Please reproduce the records below from the line that contains "You are a computer-use agent. The image" through the line that contains "click(577, 261)", both included, and copy nothing else.

--------------------------------

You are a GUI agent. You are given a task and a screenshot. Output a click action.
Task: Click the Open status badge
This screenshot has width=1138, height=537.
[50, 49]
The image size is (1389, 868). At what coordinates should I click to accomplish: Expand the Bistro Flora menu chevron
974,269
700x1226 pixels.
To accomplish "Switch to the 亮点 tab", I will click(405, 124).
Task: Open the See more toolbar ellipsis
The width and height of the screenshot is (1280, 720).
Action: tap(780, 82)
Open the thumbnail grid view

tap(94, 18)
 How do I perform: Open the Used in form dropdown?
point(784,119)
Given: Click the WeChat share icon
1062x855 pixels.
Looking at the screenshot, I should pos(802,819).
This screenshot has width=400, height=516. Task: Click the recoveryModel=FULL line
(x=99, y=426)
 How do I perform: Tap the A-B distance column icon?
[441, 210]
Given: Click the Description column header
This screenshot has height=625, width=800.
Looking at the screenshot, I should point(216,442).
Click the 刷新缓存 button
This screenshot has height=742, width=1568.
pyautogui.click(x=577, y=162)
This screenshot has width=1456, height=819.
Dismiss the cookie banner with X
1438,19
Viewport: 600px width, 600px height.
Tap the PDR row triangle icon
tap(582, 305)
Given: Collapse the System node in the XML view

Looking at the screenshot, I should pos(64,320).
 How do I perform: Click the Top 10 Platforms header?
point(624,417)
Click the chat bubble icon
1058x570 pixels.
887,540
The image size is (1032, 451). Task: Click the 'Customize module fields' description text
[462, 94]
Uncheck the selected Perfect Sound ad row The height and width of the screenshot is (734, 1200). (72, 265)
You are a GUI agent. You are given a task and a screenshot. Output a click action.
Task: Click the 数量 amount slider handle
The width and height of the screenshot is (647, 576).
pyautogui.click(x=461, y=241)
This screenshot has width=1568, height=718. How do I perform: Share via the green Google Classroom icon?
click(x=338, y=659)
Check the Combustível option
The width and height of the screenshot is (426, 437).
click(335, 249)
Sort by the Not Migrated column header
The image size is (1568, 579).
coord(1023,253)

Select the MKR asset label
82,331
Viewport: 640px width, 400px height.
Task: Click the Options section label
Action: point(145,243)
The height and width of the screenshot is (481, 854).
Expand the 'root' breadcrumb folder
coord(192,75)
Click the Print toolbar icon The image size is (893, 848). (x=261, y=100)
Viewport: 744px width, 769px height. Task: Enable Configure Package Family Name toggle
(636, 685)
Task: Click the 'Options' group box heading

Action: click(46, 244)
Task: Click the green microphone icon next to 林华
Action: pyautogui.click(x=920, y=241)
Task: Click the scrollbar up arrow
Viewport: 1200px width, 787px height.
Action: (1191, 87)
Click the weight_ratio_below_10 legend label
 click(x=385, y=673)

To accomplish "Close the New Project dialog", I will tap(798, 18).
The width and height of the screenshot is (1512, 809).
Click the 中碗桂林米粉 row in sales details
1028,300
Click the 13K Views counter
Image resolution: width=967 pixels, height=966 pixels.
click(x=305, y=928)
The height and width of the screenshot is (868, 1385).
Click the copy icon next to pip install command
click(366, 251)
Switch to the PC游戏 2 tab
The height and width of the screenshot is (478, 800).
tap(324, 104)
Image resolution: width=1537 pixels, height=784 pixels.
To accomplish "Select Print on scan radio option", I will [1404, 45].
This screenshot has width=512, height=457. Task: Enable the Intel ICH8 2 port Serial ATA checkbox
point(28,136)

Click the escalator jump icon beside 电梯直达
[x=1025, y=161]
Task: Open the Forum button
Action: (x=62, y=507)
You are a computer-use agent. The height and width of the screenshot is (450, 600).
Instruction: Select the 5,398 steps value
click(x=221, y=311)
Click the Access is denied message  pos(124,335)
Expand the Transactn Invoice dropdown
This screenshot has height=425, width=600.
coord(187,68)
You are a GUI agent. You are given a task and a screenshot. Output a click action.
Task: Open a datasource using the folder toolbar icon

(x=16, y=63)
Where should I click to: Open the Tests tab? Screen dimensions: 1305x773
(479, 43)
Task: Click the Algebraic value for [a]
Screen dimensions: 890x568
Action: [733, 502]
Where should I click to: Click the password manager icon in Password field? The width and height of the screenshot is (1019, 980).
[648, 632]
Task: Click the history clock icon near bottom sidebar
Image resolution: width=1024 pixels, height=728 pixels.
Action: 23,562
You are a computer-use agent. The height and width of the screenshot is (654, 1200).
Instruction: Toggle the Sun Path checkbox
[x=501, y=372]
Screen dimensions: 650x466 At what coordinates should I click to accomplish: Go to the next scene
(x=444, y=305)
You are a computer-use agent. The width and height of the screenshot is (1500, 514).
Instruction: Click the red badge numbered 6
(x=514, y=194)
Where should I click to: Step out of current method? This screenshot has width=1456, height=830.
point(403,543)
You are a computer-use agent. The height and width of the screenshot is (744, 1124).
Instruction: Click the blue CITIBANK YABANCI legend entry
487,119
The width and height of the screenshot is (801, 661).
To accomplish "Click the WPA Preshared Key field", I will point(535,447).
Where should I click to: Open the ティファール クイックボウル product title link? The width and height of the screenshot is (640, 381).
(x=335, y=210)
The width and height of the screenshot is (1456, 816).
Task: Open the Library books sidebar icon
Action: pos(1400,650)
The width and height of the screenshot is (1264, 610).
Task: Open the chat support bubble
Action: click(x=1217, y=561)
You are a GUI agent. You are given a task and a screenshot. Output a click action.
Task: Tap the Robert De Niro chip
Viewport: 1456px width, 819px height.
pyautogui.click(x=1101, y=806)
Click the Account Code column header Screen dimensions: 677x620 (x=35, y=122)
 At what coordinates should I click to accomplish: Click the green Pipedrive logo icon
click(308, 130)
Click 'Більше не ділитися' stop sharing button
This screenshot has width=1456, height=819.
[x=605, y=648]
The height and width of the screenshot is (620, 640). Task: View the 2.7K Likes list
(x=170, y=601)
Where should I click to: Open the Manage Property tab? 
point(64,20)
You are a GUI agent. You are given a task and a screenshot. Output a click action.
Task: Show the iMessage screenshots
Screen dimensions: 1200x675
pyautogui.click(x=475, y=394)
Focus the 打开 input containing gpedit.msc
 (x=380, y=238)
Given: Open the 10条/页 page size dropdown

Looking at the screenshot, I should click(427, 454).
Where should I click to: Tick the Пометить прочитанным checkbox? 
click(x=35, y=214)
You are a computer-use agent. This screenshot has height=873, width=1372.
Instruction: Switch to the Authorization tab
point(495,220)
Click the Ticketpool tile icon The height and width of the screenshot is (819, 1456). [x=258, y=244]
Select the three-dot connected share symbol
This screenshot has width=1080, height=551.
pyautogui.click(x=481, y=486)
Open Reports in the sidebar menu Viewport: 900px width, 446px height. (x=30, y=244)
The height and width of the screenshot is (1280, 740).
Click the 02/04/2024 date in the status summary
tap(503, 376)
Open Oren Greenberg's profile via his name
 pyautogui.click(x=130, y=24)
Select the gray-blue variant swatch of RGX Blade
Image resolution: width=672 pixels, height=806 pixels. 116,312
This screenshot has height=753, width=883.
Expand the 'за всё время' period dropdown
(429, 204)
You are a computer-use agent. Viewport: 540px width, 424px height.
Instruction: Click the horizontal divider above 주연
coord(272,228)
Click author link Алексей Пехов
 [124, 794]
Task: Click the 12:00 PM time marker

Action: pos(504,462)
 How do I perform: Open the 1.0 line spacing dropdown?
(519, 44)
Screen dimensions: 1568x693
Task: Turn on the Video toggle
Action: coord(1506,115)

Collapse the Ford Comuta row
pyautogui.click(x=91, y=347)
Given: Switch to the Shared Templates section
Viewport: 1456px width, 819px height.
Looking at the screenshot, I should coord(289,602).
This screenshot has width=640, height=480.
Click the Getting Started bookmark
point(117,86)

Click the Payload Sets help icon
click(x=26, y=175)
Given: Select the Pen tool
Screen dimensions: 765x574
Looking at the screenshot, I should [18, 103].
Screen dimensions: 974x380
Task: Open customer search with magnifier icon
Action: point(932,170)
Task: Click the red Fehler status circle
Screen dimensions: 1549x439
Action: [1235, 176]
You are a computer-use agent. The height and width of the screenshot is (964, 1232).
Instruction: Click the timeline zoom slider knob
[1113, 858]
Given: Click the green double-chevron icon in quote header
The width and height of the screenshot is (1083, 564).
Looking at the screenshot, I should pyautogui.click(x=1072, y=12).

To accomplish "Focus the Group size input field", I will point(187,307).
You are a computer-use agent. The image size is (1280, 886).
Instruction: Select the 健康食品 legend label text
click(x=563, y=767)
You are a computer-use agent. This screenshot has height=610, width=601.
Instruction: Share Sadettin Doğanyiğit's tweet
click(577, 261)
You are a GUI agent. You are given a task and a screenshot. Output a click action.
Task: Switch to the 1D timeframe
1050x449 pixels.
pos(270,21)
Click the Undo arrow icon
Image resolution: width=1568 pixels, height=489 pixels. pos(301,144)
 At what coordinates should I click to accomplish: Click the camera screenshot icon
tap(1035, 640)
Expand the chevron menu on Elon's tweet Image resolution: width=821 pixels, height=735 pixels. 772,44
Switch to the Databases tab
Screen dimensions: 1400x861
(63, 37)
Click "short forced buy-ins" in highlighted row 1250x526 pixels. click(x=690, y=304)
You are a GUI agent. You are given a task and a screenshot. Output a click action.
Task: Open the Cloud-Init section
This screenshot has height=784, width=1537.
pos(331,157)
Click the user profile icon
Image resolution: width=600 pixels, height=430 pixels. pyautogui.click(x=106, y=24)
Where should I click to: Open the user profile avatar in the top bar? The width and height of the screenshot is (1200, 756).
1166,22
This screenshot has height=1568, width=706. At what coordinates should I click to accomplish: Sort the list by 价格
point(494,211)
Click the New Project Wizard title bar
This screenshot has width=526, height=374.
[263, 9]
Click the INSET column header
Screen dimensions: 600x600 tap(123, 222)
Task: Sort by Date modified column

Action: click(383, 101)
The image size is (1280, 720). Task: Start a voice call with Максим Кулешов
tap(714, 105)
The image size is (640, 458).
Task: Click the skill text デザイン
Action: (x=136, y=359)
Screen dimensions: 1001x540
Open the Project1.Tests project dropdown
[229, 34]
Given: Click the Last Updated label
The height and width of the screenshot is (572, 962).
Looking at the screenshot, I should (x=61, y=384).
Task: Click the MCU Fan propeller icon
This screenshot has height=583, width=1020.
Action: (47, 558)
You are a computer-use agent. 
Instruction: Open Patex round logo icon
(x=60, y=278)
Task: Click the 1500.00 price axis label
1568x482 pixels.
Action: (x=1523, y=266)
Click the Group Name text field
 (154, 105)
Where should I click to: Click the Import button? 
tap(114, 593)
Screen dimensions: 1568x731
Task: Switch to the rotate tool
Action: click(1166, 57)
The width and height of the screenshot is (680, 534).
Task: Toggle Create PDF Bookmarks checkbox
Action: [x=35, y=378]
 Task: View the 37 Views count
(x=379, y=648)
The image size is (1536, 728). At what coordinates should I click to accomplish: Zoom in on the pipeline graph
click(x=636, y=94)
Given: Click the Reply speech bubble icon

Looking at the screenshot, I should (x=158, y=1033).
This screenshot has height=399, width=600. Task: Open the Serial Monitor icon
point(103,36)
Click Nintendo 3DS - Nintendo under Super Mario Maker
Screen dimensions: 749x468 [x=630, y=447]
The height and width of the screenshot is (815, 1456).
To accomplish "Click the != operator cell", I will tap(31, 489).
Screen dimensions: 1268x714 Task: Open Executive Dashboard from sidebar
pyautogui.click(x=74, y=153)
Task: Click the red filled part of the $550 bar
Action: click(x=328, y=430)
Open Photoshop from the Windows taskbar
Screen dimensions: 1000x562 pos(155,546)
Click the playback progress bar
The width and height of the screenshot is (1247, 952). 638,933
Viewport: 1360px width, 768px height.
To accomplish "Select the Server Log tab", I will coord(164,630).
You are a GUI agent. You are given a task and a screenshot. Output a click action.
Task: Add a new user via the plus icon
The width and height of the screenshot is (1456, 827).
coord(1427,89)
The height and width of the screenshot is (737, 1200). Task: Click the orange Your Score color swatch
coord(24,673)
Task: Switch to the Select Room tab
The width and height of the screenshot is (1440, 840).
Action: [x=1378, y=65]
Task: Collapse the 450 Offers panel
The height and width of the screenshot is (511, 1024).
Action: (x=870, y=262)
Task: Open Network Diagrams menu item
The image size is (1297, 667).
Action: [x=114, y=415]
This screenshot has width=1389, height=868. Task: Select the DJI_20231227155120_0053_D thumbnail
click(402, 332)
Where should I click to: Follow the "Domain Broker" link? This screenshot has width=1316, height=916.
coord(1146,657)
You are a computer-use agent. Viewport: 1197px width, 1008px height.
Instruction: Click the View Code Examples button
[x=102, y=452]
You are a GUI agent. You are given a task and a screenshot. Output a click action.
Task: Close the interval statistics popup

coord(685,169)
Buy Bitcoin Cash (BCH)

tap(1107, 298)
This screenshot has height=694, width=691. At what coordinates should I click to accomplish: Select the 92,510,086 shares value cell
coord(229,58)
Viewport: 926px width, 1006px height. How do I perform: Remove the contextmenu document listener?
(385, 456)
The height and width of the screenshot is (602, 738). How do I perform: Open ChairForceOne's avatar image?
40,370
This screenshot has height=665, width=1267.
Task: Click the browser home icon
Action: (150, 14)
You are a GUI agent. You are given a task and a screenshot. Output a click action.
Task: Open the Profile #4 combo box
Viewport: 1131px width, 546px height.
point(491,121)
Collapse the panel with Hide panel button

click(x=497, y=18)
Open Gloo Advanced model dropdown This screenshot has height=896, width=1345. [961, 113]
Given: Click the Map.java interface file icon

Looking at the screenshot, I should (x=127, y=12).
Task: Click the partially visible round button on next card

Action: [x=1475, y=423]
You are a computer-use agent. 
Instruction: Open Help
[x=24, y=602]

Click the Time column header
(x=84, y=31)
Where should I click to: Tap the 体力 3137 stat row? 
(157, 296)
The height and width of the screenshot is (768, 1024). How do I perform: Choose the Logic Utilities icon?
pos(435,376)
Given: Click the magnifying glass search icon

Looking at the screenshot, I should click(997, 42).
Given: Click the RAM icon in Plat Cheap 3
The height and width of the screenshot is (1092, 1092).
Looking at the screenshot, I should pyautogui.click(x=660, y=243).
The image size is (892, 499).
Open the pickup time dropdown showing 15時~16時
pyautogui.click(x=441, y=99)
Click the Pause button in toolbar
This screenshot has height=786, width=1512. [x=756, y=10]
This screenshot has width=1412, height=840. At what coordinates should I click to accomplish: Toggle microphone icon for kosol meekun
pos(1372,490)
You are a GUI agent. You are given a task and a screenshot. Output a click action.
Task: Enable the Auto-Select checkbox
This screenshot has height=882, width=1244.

--------------------------------

### Written response
You are a computer-use agent. The image size is (1280, 886).
Instruction: Select the 健康食品 legend label text
click(x=563, y=767)
You are a computer-use agent. This screenshot has height=610, width=601.
Instruction: Share Sadettin Doğanyiğit's tweet
click(577, 261)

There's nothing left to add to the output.